[R] Rewriting the Biplot Function
Scott Robinson
Scott.Robinson at glasgow.ac.uk
Tue Jan 20 21:27:37 CET 2015
Boris,
Thanks very much, this looks just like what I need!
All the best,
Scott
________________________________________
From: Boris Steipe [boris.steipe at utoronto.ca]

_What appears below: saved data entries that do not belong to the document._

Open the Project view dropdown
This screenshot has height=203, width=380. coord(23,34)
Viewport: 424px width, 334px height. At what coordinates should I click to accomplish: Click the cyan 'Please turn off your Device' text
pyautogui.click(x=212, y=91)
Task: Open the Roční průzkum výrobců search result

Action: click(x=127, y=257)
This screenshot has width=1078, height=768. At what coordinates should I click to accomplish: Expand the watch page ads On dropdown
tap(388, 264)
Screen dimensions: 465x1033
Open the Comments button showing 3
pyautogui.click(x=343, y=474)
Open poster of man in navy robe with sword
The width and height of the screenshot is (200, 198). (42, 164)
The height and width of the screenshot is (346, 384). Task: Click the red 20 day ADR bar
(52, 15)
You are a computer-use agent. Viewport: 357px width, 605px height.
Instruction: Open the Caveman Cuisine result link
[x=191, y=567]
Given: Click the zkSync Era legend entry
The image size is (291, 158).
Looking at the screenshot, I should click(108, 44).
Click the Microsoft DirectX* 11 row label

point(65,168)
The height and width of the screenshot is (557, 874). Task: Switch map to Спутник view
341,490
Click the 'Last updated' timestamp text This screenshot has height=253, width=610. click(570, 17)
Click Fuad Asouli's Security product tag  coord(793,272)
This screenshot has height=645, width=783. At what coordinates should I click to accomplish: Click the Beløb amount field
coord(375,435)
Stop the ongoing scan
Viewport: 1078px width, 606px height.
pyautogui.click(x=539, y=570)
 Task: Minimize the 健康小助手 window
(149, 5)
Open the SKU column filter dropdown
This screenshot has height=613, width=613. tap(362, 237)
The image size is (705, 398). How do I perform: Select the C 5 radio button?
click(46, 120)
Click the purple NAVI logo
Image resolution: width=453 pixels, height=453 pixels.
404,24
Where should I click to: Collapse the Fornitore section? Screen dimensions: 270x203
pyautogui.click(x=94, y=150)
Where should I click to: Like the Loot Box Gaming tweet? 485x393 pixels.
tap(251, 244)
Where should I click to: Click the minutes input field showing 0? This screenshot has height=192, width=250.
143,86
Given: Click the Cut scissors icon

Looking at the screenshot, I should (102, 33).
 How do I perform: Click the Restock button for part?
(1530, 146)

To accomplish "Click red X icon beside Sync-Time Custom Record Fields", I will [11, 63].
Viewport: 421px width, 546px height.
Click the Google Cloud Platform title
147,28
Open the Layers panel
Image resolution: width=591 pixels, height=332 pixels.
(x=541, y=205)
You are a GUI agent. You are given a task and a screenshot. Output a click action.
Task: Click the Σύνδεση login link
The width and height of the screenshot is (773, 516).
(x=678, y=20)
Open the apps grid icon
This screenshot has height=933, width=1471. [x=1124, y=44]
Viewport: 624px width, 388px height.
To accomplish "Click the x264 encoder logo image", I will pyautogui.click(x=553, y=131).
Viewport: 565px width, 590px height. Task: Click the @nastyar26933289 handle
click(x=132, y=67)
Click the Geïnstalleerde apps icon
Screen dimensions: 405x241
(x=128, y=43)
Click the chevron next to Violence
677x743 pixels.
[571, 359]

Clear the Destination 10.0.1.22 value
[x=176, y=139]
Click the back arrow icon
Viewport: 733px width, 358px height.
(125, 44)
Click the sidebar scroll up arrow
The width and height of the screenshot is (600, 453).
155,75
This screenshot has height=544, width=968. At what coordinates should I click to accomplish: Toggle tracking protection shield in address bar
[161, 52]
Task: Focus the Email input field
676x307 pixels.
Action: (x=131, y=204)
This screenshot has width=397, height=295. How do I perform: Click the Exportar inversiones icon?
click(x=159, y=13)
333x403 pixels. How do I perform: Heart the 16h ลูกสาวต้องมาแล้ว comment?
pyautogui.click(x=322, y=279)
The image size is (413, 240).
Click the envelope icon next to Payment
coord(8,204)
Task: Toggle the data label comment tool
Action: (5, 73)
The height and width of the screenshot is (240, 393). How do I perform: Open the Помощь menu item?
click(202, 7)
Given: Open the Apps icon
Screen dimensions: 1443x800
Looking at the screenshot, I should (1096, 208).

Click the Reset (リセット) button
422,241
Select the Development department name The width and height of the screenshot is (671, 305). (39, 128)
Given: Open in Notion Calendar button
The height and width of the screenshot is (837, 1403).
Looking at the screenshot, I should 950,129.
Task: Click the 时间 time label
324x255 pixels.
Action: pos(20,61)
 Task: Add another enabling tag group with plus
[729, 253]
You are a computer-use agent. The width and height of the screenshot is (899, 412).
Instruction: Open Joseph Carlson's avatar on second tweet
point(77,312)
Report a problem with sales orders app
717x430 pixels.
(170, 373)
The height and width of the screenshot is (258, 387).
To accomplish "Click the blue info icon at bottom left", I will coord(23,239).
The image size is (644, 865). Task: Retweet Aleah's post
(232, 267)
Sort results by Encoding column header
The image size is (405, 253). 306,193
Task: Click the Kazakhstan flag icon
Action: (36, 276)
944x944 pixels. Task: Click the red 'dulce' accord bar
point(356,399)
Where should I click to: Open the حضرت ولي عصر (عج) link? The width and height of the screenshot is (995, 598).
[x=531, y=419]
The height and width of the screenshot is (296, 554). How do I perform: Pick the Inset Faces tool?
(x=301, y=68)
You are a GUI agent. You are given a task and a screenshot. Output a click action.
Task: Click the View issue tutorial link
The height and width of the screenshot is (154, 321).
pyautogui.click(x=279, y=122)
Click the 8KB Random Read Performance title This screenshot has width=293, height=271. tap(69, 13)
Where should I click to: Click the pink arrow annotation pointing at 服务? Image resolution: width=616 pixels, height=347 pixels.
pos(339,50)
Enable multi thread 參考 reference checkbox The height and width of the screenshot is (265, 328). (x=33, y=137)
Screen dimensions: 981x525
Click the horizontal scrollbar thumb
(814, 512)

Sent: 20 January 2015 20:21
To: Scott Robinson
Cc: r-help at r-project.org
Subject: Re: [R] Rewriting the Biplot Function
Scott -
A few months ago I posted on this list a modified version of biplot that takes a colour argument (and preserves the axes information, so you can use points() ). I don't have time right now to experiment and look at your code, but perhaps this does "out of the box" what you need.
Cheers,
Boris
==== Previous post ==========================================================
Since I've wanted this capability for some time, I modified the original biplot() to accept a type parameter type={"t" (Default) | "p" | "n"}. For "t", the function behaves almost exactly as before. For "p" it plots points, and should accept all the usual arguments for that. For "n" it plots nothing except the axes. You can then add the points as desired.
I also added two parameters col.arrows = "red", and col.text = "black" to have extra control.
Here is an example. (Note, you have to load the function, below, first.
library(MASS)
data(crabs)
PRC <- prcomp(crabs[, 4:8])
myBiplot(PRC)
myBiplot(PRC, choices=2:3, cex = 0.7, col.text="#445599") # much as before
# use filled points, color by the value found in column 4 of the data
r <- range(crabs[,4])
n <- 15
cv <- cm.colors(n)
c <- cv[cut(crabs[,4],n)]
myBiplot(PRC, choices=2:3, type = "p", pch=20, col=c, col.arrows = "#FF6600")
# finally: plot nothing then use points() for detailed control
myBiplot(PRC, choices=2:3, type = "n") # no points
# blue/orange crab males/females - as given by rows in the data
points(PRC$x[ 1: 50, 2:3], pch=21, bg="#0066FF")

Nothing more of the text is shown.